By the time World War I started, there was a growing demand for tool watches that could be used while soldiers’ hands were busy with other tasks. This led the Ingersoll company to strap one of their small-case ladies’ pocket watches, “The Midget,” to a strap to create one of the first wristwatch designs. As the war came to an end the demand for wristwatches only grew. By 1922, the Ingersoll company had gone out of business and was purchased, ironically, by The Waterbury Clock company who continued to produce wristwatches. To capitalize on the demand and to continue to offer appealing and affordable timepieces to the masses, the Waterbury Company struck a deal with Walt Disney to produce a wristwatch featuring Mickey Mouse (which they introduced to the public at the 1933 Chicago World’s Fair), an iconic vintage Timex model to this day.

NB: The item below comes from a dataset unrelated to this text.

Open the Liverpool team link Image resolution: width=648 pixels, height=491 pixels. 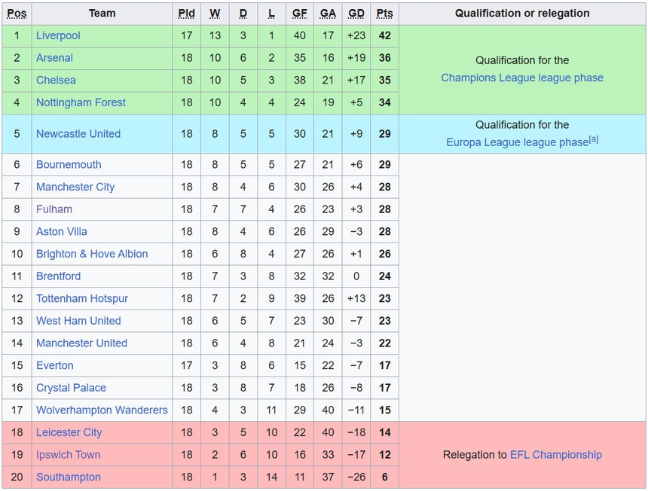[58, 35]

During WWII, the Waterbury Clock Company primarily produced fuse timers used by the military. Their contributions to the war effort led to the Waterbury company being given an “Excellence in Production” (E) and its shareholders’ decision to rename the company U.S. Time Corporation. In the years following, as demand for wartime production died down, U.S. Time determined that if they could combine automated production, techniques used in fuse timer manufacture, and a stripped down movement design, they could create timepieces that were both affordable and reliable. They predicted that doing so would be a successful leap forward for the company and, of course, they nailed it.

U.S. Time continued with successful releases throughout the 1950’s and 60’s, watches marketed with the famous slogan, “Takes a licking, keeps on ticking.” Several models from these decades (the Viscount and Marlin, to name a few) are still beloved by collectors and have inspired Timex’s current run of reissues from their back catalogue. During these years U.S. Time also had a contract with Polaroid and manufactured more than 40 million cameras. By 1969, the company had changed its name to Timex and continued manufacturing watches into the 1970’s including Electronic and later quartz models, in addition to other goods such as home computers.

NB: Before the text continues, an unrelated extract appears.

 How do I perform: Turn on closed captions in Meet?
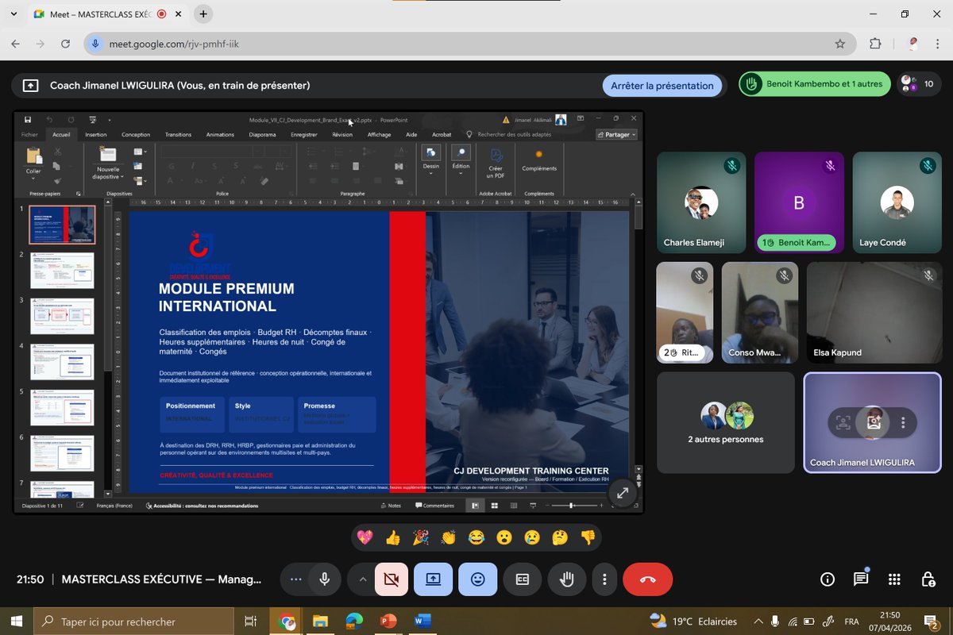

In the mid 1980’s, Timex ceased production of other products and focused solely on watches. In the midst of the quartz crisis, Timex thrived creating models that have endured and which are still manufactured under the same specifications. Watches such as the famous CA53w-1 calculator became icons of the era and even showed up on screen (re: Marty McFly). In 1984, they introduced the Ironman. In 1992, Indiglo technology made its debut. As many watch manufacturers struggled to stay relevant and up to date during this period, Timex became even more of a staple of accessible watchmaking.

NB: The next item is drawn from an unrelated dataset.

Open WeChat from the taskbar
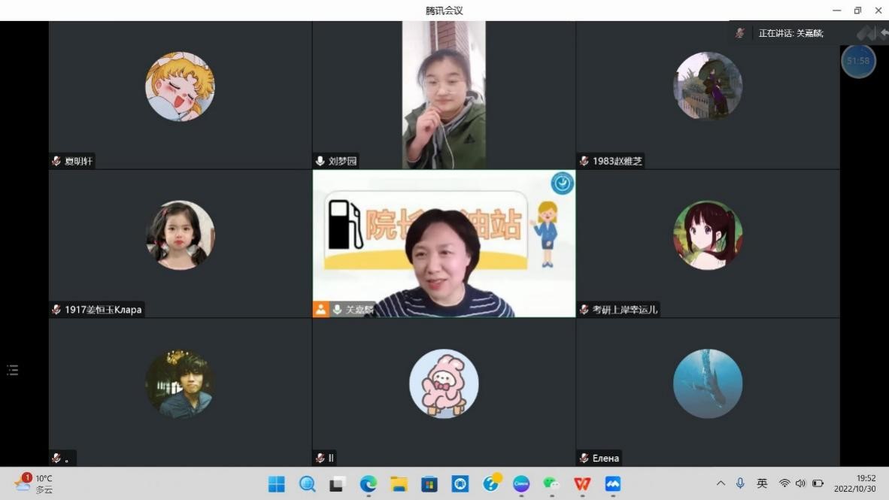The height and width of the screenshot is (500, 889). point(551,483)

Flash forward to the current Timex era and you will find watches that harken back to the designs that put the company on the map. Timex has not only been a continual presence in the world of horology, but with the recent interest in watch collecting and manufacture, there has been renewed interest in the brand leading to a series of releases (the Marlin, Timex Q, and Timex Q Falcon Eye to name a few) that have become a successful and lucrative response to consumer desire for accurate reissues of revered classics, all without consumers needing to break the bank.

Are Timex Watches Any Good?

Well, that depends largely on what “good” means to you. Are you getting the fine, handcrafted, horological art pieces of A. Lange & Söhne in a Timex? No. Are you getting the technological advancements in case design and precision timekeeping of Rolex? No. But are you getting watches with a deep-rooted brand history, significant contributions to watch design and manufacture, and affordable yet bombproof construction? Hell yes. Timex watches are good. They’re not great. Not by any measure of haute horology. But that’s not the point. Timex is all about being good. Good means not costing an arm and a leg. Good means great looks and solid function without the need to worry about upkeep. Good means readily available, constantly restocked, and always in tune with consumer trends. If those things mean good to you, then Timex might be the good-est brand out there.

Which is the Best Timex Watch?

That’s an irrelevant question and contrary to what this brand is about. The real question is, which is the best Timex watch for you?

Ok, you twisted my arm. It’s probably the Weekender.

Are Timex Watches Expensive?

Expensive? No. Great value? Definitely. Aside from perhaps Seiko, can you think of another brand whose dollar spent vs. gratification received can match Timex?